La Commissione Nazionale Italiana per l'Unesco ha deciso oggi, su proposta del ministero della Cultura, di presentare all'Unesco tre nuove candidature per l'iscrizione a patrimonio culturale immateriale.

Sono il presepe, l'appassimento delle uve della Valpolicella e il patrimonio alimentare alpino. Lo afferma una nota del Mic.

La candidatura 'Il presepe, dalle origini a tradizione culturale, e l'arte di crearlo' valorizza "la creatività artistica, l'artigianato e la spiritualità popolare delle comunità presepiali, con contributi dell'Associazione Italiana Amici del Presepio e dei luoghi simbolo di Greccio e Assisi.

L'iniziativa, promossa dall'Italia con la partecipazione di Spagna e Uruguay, acquista un significato particolare nell'anno in cui ricorrono gli 800 anni dalla morte di san Francesco d'Assisi". La tradizione del presepe, ha dichiarato il ministro Giuli, è "un elemento qualificante della identità culturale italiana, un collante sociale per le nostre comunità e una testimonianza eccelsa dell'artigianato artistico tradizionale".

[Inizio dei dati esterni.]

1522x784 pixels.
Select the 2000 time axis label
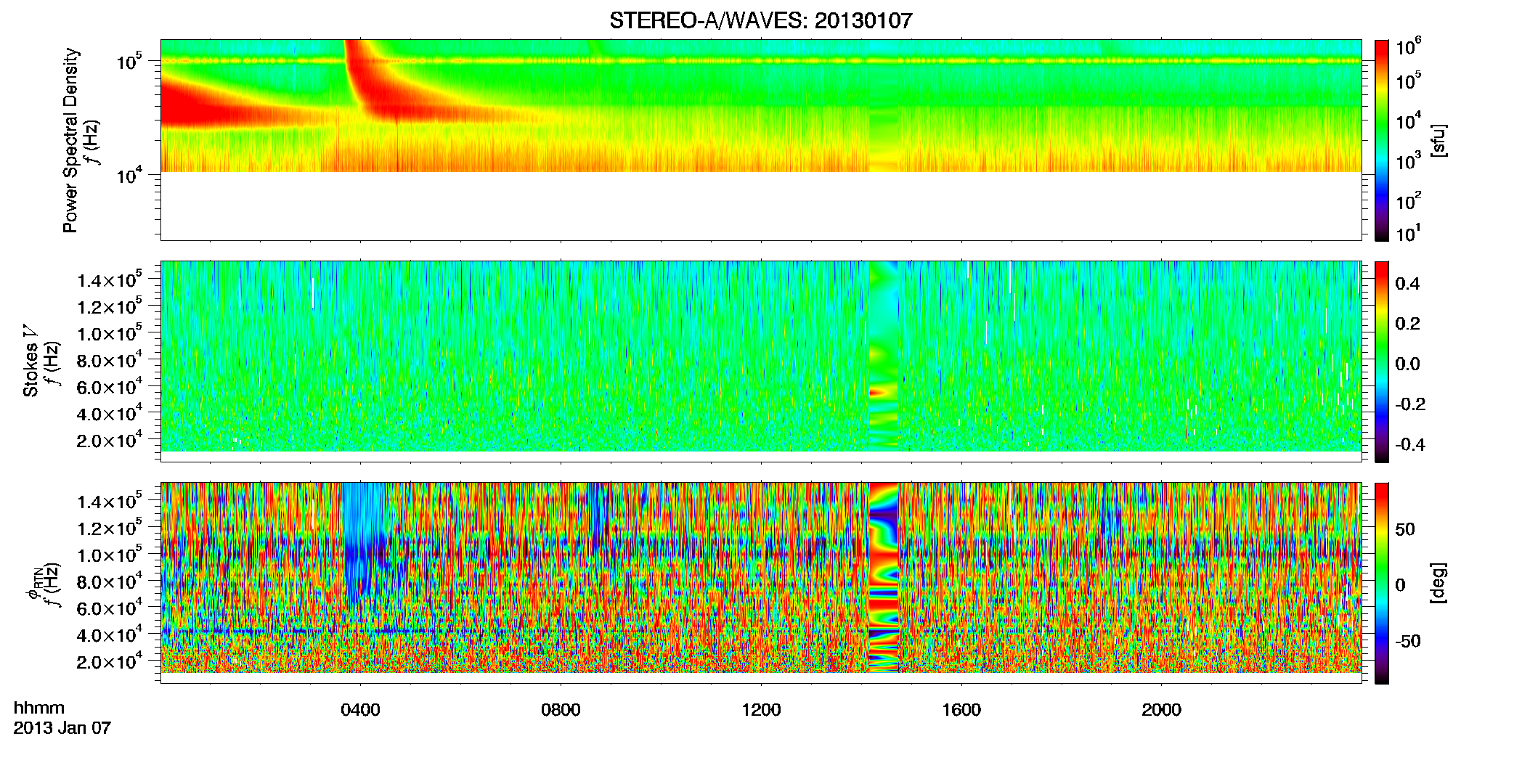coord(1161,710)
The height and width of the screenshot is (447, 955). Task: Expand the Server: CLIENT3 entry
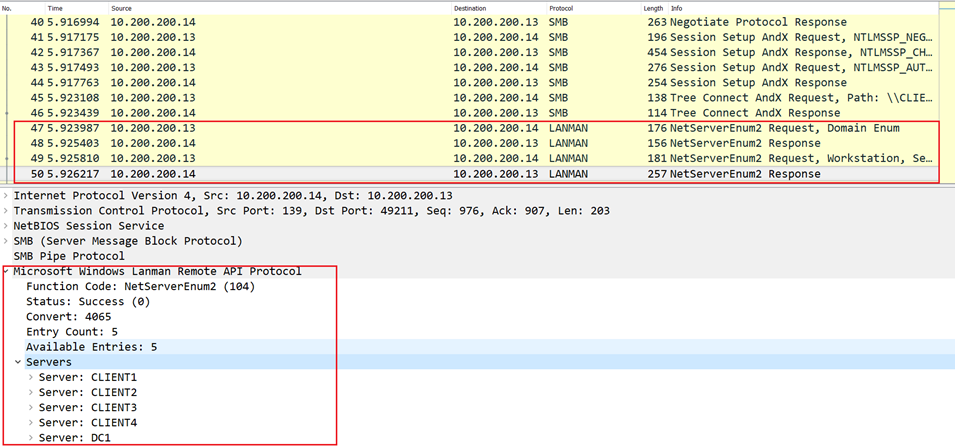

La candidatura nazionale 'Il rito della messa a riposo delle uve della Valpolicella' racconta "la tradizione dell'appassimento delle uve e il legame profondo tra comunità, paesaggio e cultura produttiva. Il dossier, destinato anch'esso alla Lista rappresentativa, è frutto della collaborazione tra Snodar, il Consorzio dei vini della Valpolicella e istituzioni accademiche.